A focus indicator is the visible change, usually an outline or a shadow, that appears on an interactive element when it receives keyboard focus. WCAG 2.4.7 Focus Visible requires that keyboard users can always see which element is focused. Our focus appearance audit checks for this automatically on every scan.
How the audit works
The audit drives the page the way a keyboard user would. After the page has loaded, it presses the Tab key to move focus from one interactive element to the next. For each focused element it decides whether focusing it produced a visible change.
It makes that decision in two stages. First it compares the element’s focus-relevant computed styles before and after focus. These are styles like outline, box-shadow, border, and background. If any of those styles change, the audit gives that element a pass result. This stage is fast and covers the majority of real-world focus styles.
When the computed styles do not change, the audit falls back to a visual check.
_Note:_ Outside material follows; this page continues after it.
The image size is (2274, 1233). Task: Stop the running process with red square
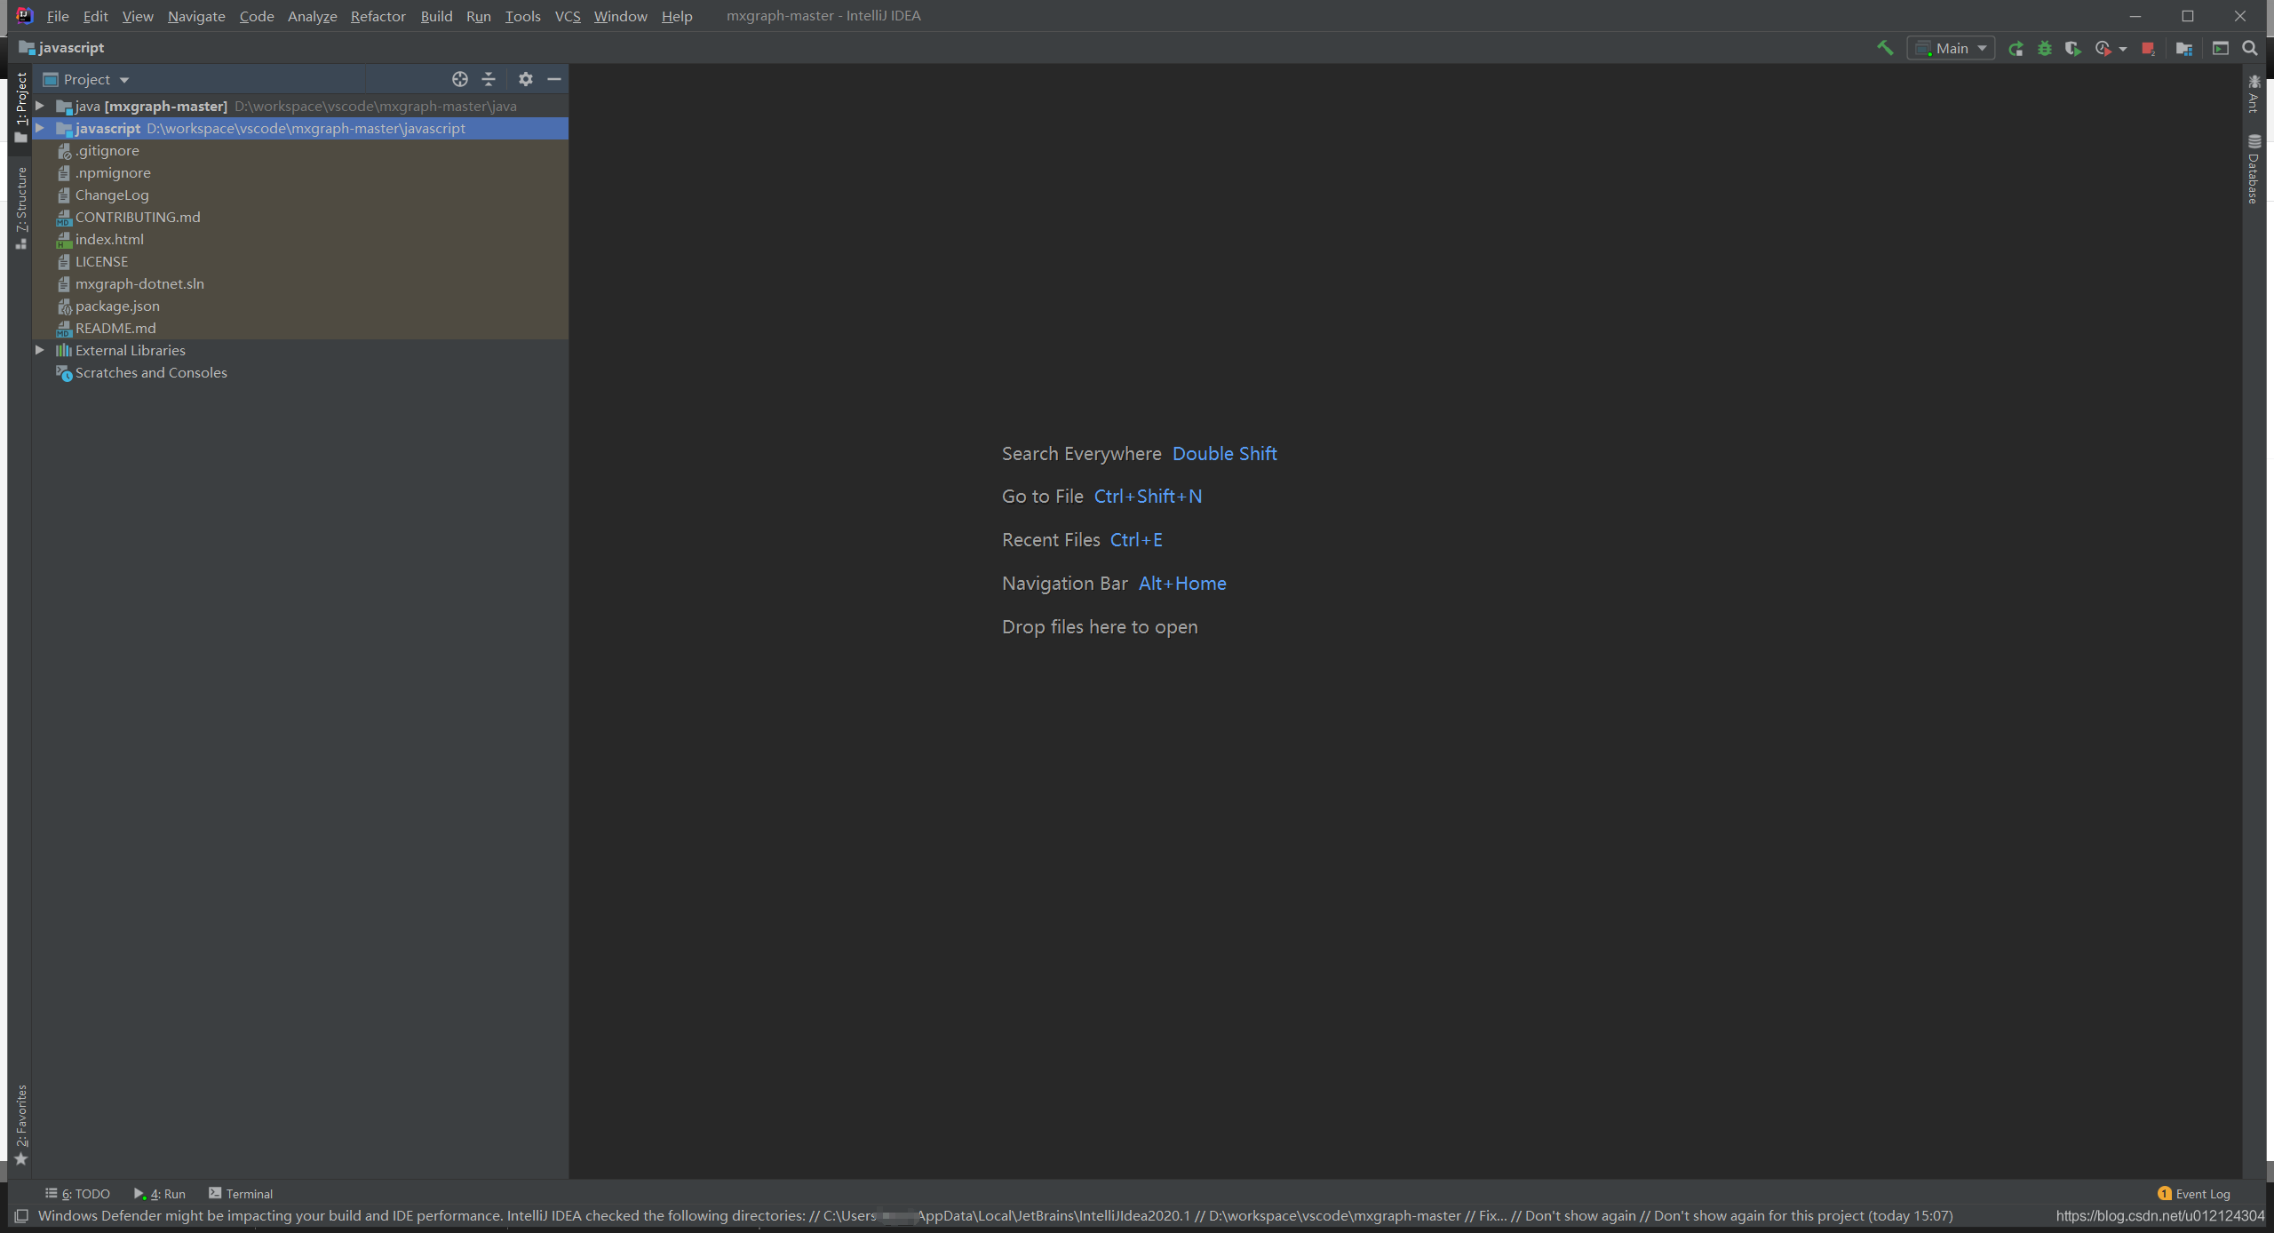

It takes a screenshot of the element before and after focus, and compares the two images. This catches indicators drawn with pseudo-elements or background images that a style comparison alone would miss.
If no visible change is detected, the audit gives that element a fail result.
Reading the results
The audit reports both passing and failing results. Both sets of results contain information about the elements that were tested, including a unique CSS selector and a sample of the element’s HTML.
You can ignore individual elements you have reviewed and accepted using the same ignore feature you use for other issues.
Limitations
The audit is a heuristic. It reaches the right answer for the overwhelming majority of focus styles, but it can be wrong in both directions, so it is best used to complement manual testing rather than replace it. A few cases are worth knowing about.
A focus style with no contrast
The audit treats any change to an element’s focus-relevant styles as a pass. If a focus style is added but has no contrast against what is behind it, the audit reports a pass even though nothing is actually visible. The buttons below are an example: the focused one has a white outline drawn on a white background.
Continuously animating content
When the styles do not change and the audit falls back to comparing screenshots, it captures a small area around the element. If something nearby is animating, such as a loading spinner or blinking text, the two screenshots differ for reasons unrelated to focus, and the audit can report a pass even though focusing the element changed nothing.
An indicator shown elsewhere on the page
Some controls show focus on a different element than the one that technically holds it. A combobox, for example, can keep focus on its text input while highlighting the active option in the list below. The audit looks at the focused element and the area immediately around it, so an indicator drawn further away can be missed and the element reported as a fail.
Other cases
The audit relies on the browser tab keeping focus while it runs, so a page that programmatically moves focus away can cut the check short. An indicator that is both drawn in a way the style comparison does not recognise and shown only under the browser’s keyboard-focus heuristic may also be missed. These cases are uncommon, and the faster style comparison handles the large majority of focus styles before the screenshot comparison is ever needed.